SOURCE DATA ▸
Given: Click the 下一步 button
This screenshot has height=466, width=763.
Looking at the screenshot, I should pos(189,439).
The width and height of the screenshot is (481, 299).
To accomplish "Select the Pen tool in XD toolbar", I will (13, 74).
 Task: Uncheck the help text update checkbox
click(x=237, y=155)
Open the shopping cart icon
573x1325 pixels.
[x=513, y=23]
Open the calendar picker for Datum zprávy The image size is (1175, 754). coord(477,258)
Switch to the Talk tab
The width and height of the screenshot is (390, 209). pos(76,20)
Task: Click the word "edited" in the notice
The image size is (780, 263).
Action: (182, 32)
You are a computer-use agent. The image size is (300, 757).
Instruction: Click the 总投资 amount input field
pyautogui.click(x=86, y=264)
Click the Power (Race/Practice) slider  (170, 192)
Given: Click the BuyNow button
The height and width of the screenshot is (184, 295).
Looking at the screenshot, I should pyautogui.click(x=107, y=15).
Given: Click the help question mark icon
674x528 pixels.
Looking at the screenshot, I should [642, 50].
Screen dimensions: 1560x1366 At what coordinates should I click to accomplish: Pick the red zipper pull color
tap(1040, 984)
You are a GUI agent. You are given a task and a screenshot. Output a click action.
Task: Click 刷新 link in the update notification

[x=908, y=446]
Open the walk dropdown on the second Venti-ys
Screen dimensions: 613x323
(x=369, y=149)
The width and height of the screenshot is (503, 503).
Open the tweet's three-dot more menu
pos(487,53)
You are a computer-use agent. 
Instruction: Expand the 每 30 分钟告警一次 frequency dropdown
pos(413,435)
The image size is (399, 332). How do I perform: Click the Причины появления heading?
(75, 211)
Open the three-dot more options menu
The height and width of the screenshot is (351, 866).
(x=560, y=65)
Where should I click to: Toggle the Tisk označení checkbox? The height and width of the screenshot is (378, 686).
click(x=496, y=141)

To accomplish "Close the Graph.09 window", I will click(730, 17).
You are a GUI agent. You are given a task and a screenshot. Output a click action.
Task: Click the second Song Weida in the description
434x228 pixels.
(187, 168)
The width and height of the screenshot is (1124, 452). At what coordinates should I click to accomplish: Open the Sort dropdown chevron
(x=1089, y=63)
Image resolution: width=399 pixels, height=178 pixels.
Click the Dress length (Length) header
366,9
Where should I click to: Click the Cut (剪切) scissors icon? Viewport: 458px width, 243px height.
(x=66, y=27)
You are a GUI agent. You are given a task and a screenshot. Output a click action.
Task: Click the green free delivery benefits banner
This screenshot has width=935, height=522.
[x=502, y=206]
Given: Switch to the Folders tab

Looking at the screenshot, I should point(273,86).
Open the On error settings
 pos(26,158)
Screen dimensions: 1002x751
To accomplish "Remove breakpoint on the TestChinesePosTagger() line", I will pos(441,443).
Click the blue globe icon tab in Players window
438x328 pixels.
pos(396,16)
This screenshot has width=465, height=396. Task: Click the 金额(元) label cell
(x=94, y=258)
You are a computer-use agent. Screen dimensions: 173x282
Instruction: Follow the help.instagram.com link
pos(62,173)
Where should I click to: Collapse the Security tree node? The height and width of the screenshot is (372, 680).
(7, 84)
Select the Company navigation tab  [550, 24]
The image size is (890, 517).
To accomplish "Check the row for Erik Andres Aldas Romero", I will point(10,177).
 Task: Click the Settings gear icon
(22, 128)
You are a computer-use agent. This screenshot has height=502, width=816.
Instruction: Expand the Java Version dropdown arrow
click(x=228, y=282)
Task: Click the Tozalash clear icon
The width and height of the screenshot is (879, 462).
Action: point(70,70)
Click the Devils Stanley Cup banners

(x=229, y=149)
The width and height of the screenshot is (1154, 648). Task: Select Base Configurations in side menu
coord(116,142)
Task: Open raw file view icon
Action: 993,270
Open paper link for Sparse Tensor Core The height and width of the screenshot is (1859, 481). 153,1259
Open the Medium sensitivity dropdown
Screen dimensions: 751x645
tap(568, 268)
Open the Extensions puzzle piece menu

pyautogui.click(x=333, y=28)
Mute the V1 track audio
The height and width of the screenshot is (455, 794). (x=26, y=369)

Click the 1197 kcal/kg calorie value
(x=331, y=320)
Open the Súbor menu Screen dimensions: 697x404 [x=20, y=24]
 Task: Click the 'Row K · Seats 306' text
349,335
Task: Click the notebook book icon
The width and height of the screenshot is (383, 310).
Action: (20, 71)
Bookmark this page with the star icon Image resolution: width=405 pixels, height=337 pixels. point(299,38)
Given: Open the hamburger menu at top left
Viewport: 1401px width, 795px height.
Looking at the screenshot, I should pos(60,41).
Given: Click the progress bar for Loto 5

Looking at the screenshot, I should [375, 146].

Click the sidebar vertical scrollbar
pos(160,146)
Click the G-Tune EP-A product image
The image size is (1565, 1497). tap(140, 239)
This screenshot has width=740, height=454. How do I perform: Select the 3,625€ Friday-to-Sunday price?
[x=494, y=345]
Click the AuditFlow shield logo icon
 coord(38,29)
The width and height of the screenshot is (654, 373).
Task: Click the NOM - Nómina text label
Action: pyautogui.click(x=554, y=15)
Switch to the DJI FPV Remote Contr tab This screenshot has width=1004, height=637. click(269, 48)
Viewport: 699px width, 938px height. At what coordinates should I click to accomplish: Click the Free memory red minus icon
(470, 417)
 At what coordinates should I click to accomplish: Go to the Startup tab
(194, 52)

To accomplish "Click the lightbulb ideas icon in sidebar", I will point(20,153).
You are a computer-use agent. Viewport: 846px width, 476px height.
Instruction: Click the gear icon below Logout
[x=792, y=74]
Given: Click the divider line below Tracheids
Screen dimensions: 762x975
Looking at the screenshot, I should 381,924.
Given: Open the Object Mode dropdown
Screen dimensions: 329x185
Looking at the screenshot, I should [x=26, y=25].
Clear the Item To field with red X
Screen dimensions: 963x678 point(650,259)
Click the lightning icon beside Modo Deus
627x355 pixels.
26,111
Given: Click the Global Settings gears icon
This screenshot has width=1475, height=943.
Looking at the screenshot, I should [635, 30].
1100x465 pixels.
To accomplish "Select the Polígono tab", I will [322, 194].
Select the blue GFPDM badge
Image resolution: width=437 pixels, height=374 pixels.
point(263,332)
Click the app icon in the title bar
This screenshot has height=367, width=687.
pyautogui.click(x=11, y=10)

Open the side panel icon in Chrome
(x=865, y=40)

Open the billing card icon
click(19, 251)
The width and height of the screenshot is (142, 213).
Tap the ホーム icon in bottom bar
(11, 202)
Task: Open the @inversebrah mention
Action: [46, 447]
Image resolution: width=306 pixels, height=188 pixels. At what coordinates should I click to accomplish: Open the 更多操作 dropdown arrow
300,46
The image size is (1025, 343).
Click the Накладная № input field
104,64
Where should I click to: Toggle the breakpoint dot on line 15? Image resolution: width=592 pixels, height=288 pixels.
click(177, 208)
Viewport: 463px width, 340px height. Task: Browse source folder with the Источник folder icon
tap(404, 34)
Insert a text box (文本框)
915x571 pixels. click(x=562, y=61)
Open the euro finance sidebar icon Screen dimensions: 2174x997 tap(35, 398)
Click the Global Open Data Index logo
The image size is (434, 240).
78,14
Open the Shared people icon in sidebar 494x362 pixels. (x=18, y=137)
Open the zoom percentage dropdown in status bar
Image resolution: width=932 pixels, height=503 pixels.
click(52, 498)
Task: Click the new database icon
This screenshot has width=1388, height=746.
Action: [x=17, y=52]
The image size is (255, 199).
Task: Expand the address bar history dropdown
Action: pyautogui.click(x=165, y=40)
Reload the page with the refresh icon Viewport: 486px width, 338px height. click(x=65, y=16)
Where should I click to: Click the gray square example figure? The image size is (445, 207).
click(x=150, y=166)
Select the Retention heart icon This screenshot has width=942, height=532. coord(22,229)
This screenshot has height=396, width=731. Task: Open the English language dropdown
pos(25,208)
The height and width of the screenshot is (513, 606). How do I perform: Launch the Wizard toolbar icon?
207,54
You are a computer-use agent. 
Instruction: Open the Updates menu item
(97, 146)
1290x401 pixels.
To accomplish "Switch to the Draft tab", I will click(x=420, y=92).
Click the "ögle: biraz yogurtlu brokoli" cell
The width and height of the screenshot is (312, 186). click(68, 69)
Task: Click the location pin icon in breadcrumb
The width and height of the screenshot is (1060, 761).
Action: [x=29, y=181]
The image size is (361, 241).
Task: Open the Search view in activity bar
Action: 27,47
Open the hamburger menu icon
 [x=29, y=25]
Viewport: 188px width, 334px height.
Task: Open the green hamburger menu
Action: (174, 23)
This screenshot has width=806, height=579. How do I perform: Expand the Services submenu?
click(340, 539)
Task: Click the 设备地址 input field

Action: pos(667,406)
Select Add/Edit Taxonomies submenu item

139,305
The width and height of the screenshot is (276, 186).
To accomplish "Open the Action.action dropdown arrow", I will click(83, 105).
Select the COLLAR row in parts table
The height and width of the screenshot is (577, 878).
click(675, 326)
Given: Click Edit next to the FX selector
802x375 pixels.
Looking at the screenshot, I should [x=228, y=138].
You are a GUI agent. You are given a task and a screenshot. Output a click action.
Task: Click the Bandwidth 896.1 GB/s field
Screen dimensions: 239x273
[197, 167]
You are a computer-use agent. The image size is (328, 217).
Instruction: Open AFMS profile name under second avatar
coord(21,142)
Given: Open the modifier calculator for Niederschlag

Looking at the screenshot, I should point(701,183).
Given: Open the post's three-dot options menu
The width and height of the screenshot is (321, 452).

EXERCISE REQUIREMENTS ▸
Nothing but a number should be given: the count of lines in the records that contain the word "page".

TASK ANSWER ▸
2